The vertebrate circulatory system

All vertebrates have circulatory systems based on a common plan, and so vertebrate systems show much less variety than do those of invertebrates. Although it is impossible to trace the evolution of the circulatory system by using fossils (because blood vessels do not fossilize as do bones and teeth), it is possible to theorize on its evolution by studying different groups of vertebrates and their developing embryos. Many of the variations from the common plan are related to the different requirements of living in water and on land.
The heart

The vertebrate heart lies below the alimentary canal in the front and centre of the chest, housed in its own section of the body cavity. During the development of an embryo, the heart first appears below the pharynx, and although it may also be in this position in adult animals, the heart often moves posteriorly as the animal grows and matures.

The heart is basically a tube made of special muscle (cardiac muscle) that is not found anywhere else in the body. This cardiac muscle beats throughout life with its own automatic rhythm. Deoxygenated blood from the body is brought by veins into the most posterior part of the heart tube, the sinus venosus. From there it passes forward into the atrium, the ventricle, and the conus arteriosus (called the bulbus cordis in embryos), and eventually to the arterial system. The blood is pushed through the heart because the various parts of the tube contract in sequence. As the heart develops from embryo to adult, each part of the tube becomes a chamber, separated from the others by valves, so that blood can neither flow backward in the system nor reenter the heart from the arteries. As the heart grows, it bends into an “S” shape, so that the sinus venosus and atrium lie above the ventricle and conus arteriosus.
The blood vessels

Gill slits are a fundamental feature of all vertebrate embryos, including humans. With few exceptions, there are six gill slits on each side. Blood leaving the heart travels from the conus arteriosus into the ventral aorta, which branches to send six pairs of arteries between the gill slits. The arterial branches join the dorsal aorta above the alimentary canal. Anterior to the gill slits, the ventral aorta branches again, forming two external carotid arteries that supply the ventral part of the head. Two internal carotids, which are the anterior extensions of the dorsal aorta, supply the brain in the dorsal part of the head.

Deoxygenated blood collects in capillaries and then drains into larger and larger veins, which take it from various parts of the body to the heart. Of these, the anterior and posterior cardinal veins, each with left and right components, take blood to the heart from the front and rear of the body, respectively. They lie dorsal to the alimentary canal, while the heart lies ventral to it. There is a common cardinal vein on each side, often called the duct of Cuvier, which carries blood ventrally into the sinus venosus. Various other veins join the cardinal veins from all over the body. The ventral jugular veins drain the lower part of the head and take blood directly into the common cardinal veins.
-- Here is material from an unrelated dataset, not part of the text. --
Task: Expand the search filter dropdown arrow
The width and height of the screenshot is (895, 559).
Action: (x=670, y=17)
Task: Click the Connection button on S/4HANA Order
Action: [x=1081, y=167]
Lower vertebrates have two so-called portal systems, areas of the venous system that begin in capillaries in tissues and join to form veins, which divide to produce another capillary network en route to the heart. They are called the hepatic (liver) and renal (kidneys) portal systems. The hepatic system is important because it collects blood from the intestine and passes it to the liver, the centre for many chemical reactions concerned with the absorption of food into the body and the control of substances entering the general circulation. The function of the renal portal system is less clear, but it involves two veins that pass from the caudal vein to the kidneys, where they break up into capillaries.

The coronary circulation is that which supplies the heart muscle itself. It is of crucial importance, for the heart must never stop beating. Cardiac muscle needs oxygen from early in embryonic development until death. In mammals the coronary blood supply comes from the aorta, close to the heart. In evolutionary terms, this was not always so; many lower vertebrates, including agnathans and amphibians, have no specialized coronary arteries. The heart obtains its oxygen from blood passing through it. Fish have well-developed coronary vessels that arise from various sources, but ultimately from the efferent branchial system.

The introduction of lungs changed the site of oxygenation of the blood. In lungfishes coronary arteries arise from those anterior arterial arches receiving the most oxygenated blood from the heart. In reptiles coronary arteries branch from the systemic arch, but their position of origin varies. In some species they arise close to the heart, as in birds and mammals. Coronary veins generally run beside corresponding arteries but diverge from them to enter the main venous supply to the right atrium, or to the sinus venosus in fishes.